* Begin Excerpted text *

The exciting news is that there are significant resources available at the federal level from the Bipartisan Infrastructure Law and the Inflation Reduction Act–not for everything, but for significant investments in infrastructure, climate resilience, energy transitions, and community development. And many of those funds have prioritized investments in ‘disadvantaged’ communities who have been marginalized, underserved, and overburdened by pollution. Or put in a different way–remote rural, communities of color, low income, Native, and other communities. Significant funds were also set aside to provide technical assistance to help these communities access federal funding.

As of today, the US Environmental Protection Agency just announced a round of technical assistance funding for Environmental Finance Centers and will be setting up Environmental and Energy Justice Centers–both with an explicit priority for rural and Native communities. These centers are also linked to supports around energy and transportation. The White House developed a playbook for rural places to access funding. Federal funding also includes more flexibility important to rural places–more funding will go out as grants instead of subsidized loans, more funding is available to nonprofit and community-based organizations, there is more flexibility to invest in early community visioning and not just ‘shovel-ready’ construction projects. About 60% of the funds from the Bipartisan Infrastructure Law and Inflation Reduction Act will be distributed by formula through states–this means that how states define rural and how flexible states make their funds for communities is an important area for accountability and advocacy. For example, if a state only defines ‘disadvantaged’ by median household income or location in a rural area, they could miss those areas where inequalities intersect (e.g., farmworker housing, mobile home parks, mining towns).

* End Excerpted text *
* Begin Recorded data *

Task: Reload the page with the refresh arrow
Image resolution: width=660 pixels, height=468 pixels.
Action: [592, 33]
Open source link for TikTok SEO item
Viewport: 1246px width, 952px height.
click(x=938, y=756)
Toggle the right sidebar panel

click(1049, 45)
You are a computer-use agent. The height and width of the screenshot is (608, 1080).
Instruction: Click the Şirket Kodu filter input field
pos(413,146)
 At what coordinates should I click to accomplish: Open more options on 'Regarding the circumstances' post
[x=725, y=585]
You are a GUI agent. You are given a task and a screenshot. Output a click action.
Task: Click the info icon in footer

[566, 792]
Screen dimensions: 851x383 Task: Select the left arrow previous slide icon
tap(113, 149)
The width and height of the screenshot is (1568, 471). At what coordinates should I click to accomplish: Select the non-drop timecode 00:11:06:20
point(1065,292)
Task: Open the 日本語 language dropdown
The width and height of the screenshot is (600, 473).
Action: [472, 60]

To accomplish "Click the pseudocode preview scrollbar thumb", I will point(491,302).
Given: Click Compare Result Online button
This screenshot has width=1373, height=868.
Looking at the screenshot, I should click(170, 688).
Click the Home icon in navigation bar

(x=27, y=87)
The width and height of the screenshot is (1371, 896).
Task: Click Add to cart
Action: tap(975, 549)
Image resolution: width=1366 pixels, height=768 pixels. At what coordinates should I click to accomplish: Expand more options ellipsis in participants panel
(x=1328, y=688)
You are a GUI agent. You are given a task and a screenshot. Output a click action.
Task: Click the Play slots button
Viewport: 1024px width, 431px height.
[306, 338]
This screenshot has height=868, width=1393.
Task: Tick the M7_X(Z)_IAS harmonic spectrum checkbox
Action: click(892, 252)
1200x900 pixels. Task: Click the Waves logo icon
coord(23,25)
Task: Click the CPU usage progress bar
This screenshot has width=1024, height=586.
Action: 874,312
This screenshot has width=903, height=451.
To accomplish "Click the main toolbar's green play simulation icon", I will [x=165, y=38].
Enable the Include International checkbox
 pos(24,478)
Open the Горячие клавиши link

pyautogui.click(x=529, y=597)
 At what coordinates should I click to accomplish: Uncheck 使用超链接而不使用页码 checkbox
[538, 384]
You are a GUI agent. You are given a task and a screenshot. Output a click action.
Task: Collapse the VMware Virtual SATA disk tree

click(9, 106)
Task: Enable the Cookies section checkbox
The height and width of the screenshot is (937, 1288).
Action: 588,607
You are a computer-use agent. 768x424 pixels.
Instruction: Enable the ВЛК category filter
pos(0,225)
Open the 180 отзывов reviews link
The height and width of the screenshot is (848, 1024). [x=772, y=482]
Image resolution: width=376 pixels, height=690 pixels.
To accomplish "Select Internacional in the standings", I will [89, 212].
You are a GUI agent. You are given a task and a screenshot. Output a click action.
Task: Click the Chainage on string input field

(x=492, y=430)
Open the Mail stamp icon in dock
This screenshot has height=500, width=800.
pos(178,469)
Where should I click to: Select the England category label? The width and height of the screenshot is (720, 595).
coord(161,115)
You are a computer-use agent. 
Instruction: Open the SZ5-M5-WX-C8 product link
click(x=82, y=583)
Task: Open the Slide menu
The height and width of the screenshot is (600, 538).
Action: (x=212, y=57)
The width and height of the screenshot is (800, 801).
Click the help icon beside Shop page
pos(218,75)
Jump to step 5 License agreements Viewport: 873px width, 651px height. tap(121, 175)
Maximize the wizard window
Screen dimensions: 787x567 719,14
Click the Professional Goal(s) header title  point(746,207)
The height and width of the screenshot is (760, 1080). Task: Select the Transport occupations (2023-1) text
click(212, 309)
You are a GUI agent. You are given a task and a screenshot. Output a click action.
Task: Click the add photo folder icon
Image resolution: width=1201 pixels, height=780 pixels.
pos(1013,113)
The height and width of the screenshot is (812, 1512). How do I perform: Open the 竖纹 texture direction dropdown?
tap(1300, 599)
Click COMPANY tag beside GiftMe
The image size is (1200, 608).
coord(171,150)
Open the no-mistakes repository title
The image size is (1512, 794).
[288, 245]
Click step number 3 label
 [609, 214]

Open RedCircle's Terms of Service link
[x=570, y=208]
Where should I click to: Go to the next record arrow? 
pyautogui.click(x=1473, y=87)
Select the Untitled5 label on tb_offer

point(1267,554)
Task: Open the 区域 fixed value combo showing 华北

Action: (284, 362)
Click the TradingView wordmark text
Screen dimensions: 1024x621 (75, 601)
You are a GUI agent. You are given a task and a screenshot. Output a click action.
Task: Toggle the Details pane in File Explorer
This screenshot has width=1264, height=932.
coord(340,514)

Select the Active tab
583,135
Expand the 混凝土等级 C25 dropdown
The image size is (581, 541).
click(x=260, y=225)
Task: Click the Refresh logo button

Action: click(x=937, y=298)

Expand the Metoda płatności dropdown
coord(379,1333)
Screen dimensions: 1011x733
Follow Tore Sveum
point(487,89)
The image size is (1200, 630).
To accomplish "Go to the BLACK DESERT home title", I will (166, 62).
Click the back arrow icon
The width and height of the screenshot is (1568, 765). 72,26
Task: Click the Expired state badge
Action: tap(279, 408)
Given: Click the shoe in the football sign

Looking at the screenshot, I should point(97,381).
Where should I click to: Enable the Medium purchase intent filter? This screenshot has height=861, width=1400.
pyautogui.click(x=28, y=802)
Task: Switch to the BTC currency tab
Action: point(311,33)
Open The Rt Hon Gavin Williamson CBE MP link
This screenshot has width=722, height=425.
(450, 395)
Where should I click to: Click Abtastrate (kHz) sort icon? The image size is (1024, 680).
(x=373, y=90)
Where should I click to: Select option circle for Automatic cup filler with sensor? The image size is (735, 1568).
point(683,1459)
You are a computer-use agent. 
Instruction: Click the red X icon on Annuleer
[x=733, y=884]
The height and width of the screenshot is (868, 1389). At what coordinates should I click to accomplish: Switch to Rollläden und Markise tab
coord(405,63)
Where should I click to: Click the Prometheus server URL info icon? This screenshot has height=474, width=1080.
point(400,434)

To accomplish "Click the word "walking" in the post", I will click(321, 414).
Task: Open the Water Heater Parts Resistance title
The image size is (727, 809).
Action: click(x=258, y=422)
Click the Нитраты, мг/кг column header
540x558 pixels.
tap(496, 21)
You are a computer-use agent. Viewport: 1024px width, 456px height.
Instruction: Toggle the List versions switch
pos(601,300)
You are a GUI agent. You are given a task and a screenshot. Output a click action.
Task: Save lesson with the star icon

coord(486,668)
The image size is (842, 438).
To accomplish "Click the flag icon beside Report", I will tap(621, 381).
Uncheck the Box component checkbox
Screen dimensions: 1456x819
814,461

* End Recorded data *

> [Set of tasks]:
1. Reproduce verbatim the passage of the excerpt on federal funding for rural communities from "The exciting news" to "access federal funding.".
2. According to the text on federal funding for rural communities, roughly what share of the funds from the Bipartisan Infrastructure Law and the Inflation Reduction Act will be distributed by formula through states?
The records bear no relation to the text on federal funding for rural and disadvantaged communities.

> [Responses]:
1.
The exciting news is that there are significant resources available at the federal level from the Bipartisan Infrastructure Law and the Inflation Reduction Act–not for everything, but for significant investments in infrastructure, climate resilience, energy transitions, and community development. And many of those funds have prioritized investments in ‘disadvantaged’ communities who have been marginalized, underserved, and overburdened by pollution. Or put in a different way–remote rural, communities of color, low income, Native, and other communities. Significant funds were also set aside to provide technical assistance to help these communities access federal funding.

2. About 60% of the funds.